Password Generator
Create strong, random passwords right in your browser. Choose the length and character types — your password is generated locally and never sent anywhere.
How to use it
Set the length and pick which character types to include — uppercase, lowercase, numbers and symbols. A new password appears instantly; click the refresh button for another, or the copy button to grab it. The strength meter below the password estimates how hard it would be to guess. What actually makes a password strong is length and variety, not clever substitutions. Swapping "a" for "@" or "e" for "3" barely helps — attackers' cracking tools already check those patterns first. A longer password built from a wider pool of characters is harder to guess than a short one dressed up with symbols, because the number of possible combinations grows with both the length and the size of the character pool. This tool generates passwords using the Web Crypto API's crypto.getRandomValues(), the same cryptographically secure random number source browsers use for encryption. That's a meaningful difference from Math.random(), which is fast but predictable enough that it's not meant for anything security-related. Every character in your generated password is chosen independently and unbiased, so there's no pattern for software to learn from. Strength is usually measured in bits of entropy: roughly the length of the password multiplied by log2 of the character pool size. A 16-character password drawn from a 94-character pool (all uppercase, lowercase, digits and symbols) works out to about 16 × 6.55 ≈ 105 bits. That number is far beyond what any realistic brute-force attack could work through — it would take longer than the age of the universe with current hardware. Nothing you generate here is sent anywhere. The password is created entirely in your browser using client-side JavaScript, so it never touches a network request or a server log — refresh the page and it's gone, exactly as if you'd written it on paper and burned it. A few practical habits matter more than any single tool: use a different password for every account, so one leaked site doesn't compromise the rest. Store them in a password manager instead of memorizing or reusing variations — that's what actually makes long, random passwords usable day to day. And turn on two-factor authentication wherever it's offered; it protects you even if a password does eventually leak.

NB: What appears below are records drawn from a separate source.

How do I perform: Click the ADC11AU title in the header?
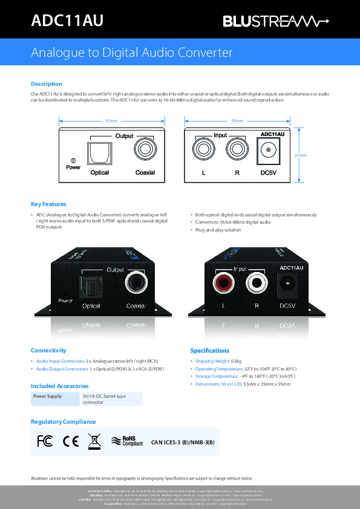point(67,21)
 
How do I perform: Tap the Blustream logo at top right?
point(276,22)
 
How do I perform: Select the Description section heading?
point(47,84)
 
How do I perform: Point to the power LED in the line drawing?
point(73,160)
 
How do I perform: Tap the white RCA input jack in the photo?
point(256,282)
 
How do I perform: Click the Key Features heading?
point(48,204)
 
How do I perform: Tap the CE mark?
point(70,441)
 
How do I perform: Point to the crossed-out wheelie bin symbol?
point(94,441)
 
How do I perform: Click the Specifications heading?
point(209,351)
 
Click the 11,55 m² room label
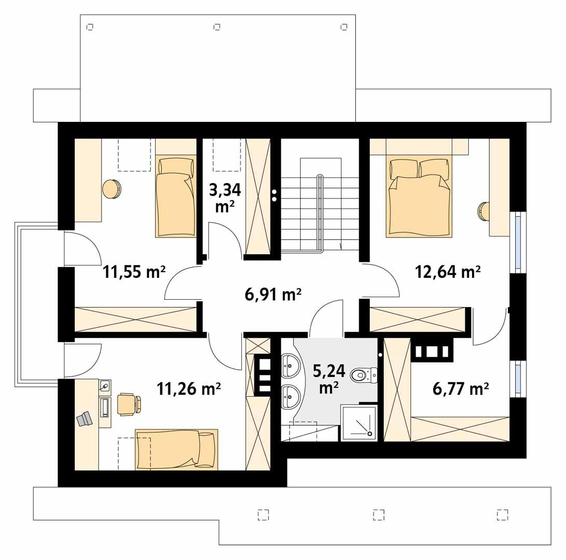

Frequently asked questions
- Are these passwords really random?
- Yes. Each character comes from the Web Crypto API's crypto.getRandomValues(), the cryptographically secure random source browsers use for encryption — not Math.random(), which is predictable and unsuitable for security. Every character is chosen independently with no bias toward any pattern.
- Is it safe to generate passwords online here?

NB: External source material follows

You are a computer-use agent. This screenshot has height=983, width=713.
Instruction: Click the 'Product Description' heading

- Yes. Generation happens entirely in your browser using JavaScript that runs on your device — the password is never sent to a server, logged, or stored anywhere. Reload the page and it's gone, the same as if it never existed outside your screen.

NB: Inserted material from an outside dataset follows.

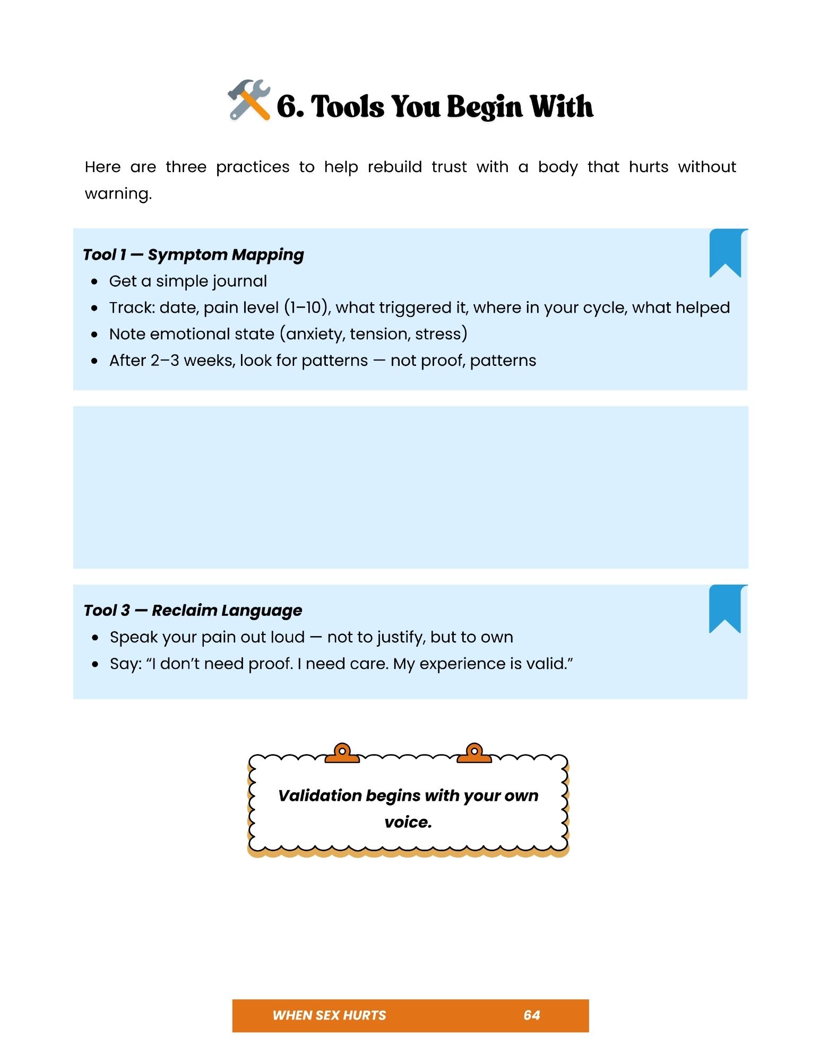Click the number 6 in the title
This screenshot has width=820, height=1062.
(x=287, y=106)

- How long should my password be?
- At least 16 characters for most accounts, using a mix of uppercase, lowercase, numbers and symbols. That gives over 100 bits of entropy, well beyond brute-force reach. For especially sensitive accounts (email, banking, your password manager itself), go to 20 or more.
- Should I reuse a strong password across sites?
- No. A strong password only protects the account it's used on — if one site is breached and you've reused it, every other account with that password is exposed too. Generate a unique password per site and keep track of them with a password manager rather than reusing even a very strong one.